To test if increased mutagenesis accounted for the paternal age effect in achondroplasia, Tiemann-Boege et al determined the frequency of the common G1138A FGFR3 mutation in sperm from 118 healthy men ranging in age from 18 to 80 years. They expected to detect a progressive increase in sperm mutation frequency comparable to the increase in number of achondroplasia births to older fathers. However, to their surprise, using a carefully controlled polymerase chain reaction assay, they found only a small increase in the G1138A mutation which by itself could not account for the paternal age effect.
More specifically, they observed that the mutation rate for G1138A averaged about 1 per 11,000 haploid genomes over all ages. Broken down by age, the mutation frequency changed little between the ages of 18 - 40 and 55 - 80 years. It increased about 2-fold between the two age groups, but this was nowhere near the increased frequency of achondroplasia births in older fathers.
The authors addressed in considerable depth various possible explanations for their findings. Several involve experimental biases or artifacts. For example, fathers of children with sporadic achondroplasia may constitute a subgroup of men with distinct mutation properties that differ from the sperm donor population.
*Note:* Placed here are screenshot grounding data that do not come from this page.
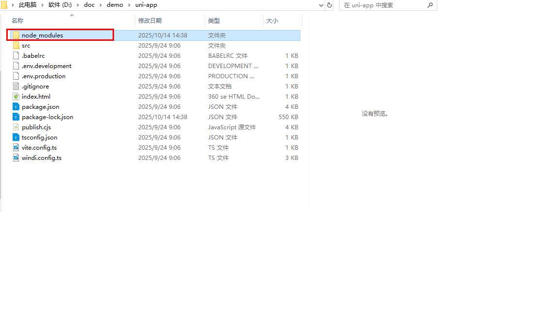Click the search magnifier icon

(x=430, y=5)
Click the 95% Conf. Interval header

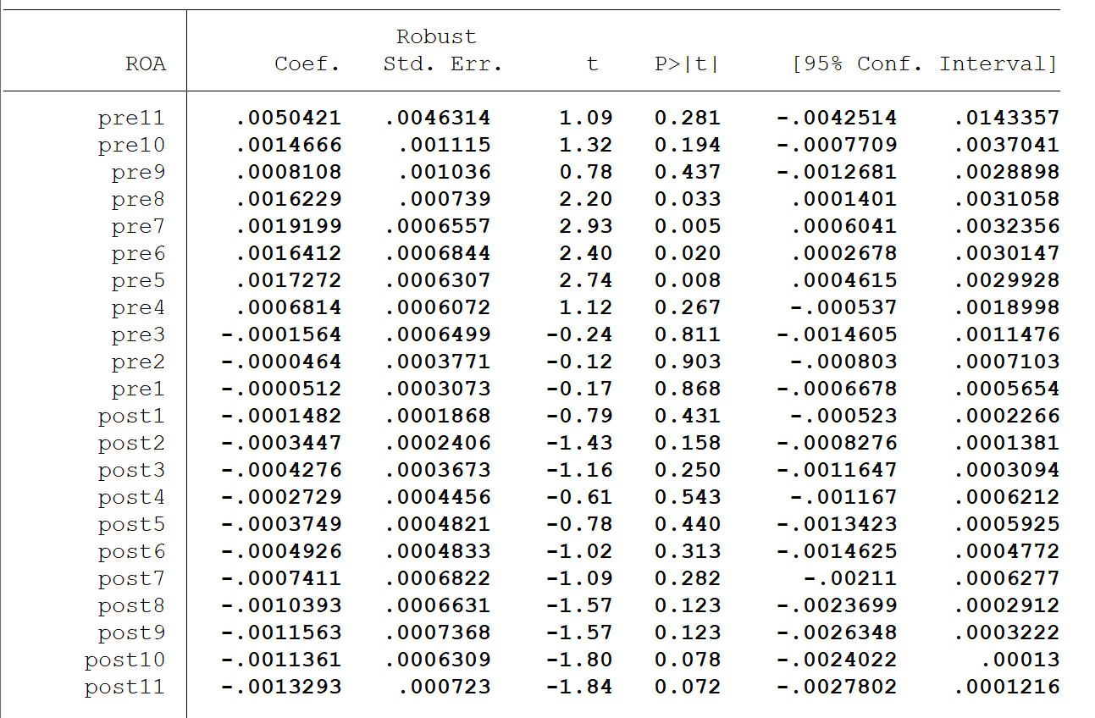pos(925,64)
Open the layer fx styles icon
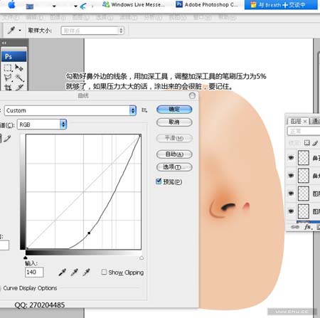 [308, 227]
There may be unappreciated ascertainment biases with regard to the makeup of donor population or in previous studies. Despite extensive controls, there could have been underreporting of mutations in the PCR assay. These studies may have led to overestimating the magnitude of the paternal age effect.
Two of the possibilities deserve special attention. The first is that there may be an age-dependent increase in germ-line permutations at the G1138A site that are neither converted to a full mutation or repaired before fertilization. One candidate lesion would be an unrepaired G/T mismatch resulting from deamination of 5-methyl cytosine. The cytosine at position 1138 is known to be highly methylated in sperm and therefore a candidate for such a premutation, which might go undetected under conditions of PCR.
Another possibility is that the G1138A mutation gives a selective advantage to sperm that carry it. The authors acknowledge the highly speculative nature of this possibility, but point out that FGFR3 is expressed and presumably active in mature sperm cells. They also caution that invoking this possibility must include an explanation of how a potential selective advantage would increase with age.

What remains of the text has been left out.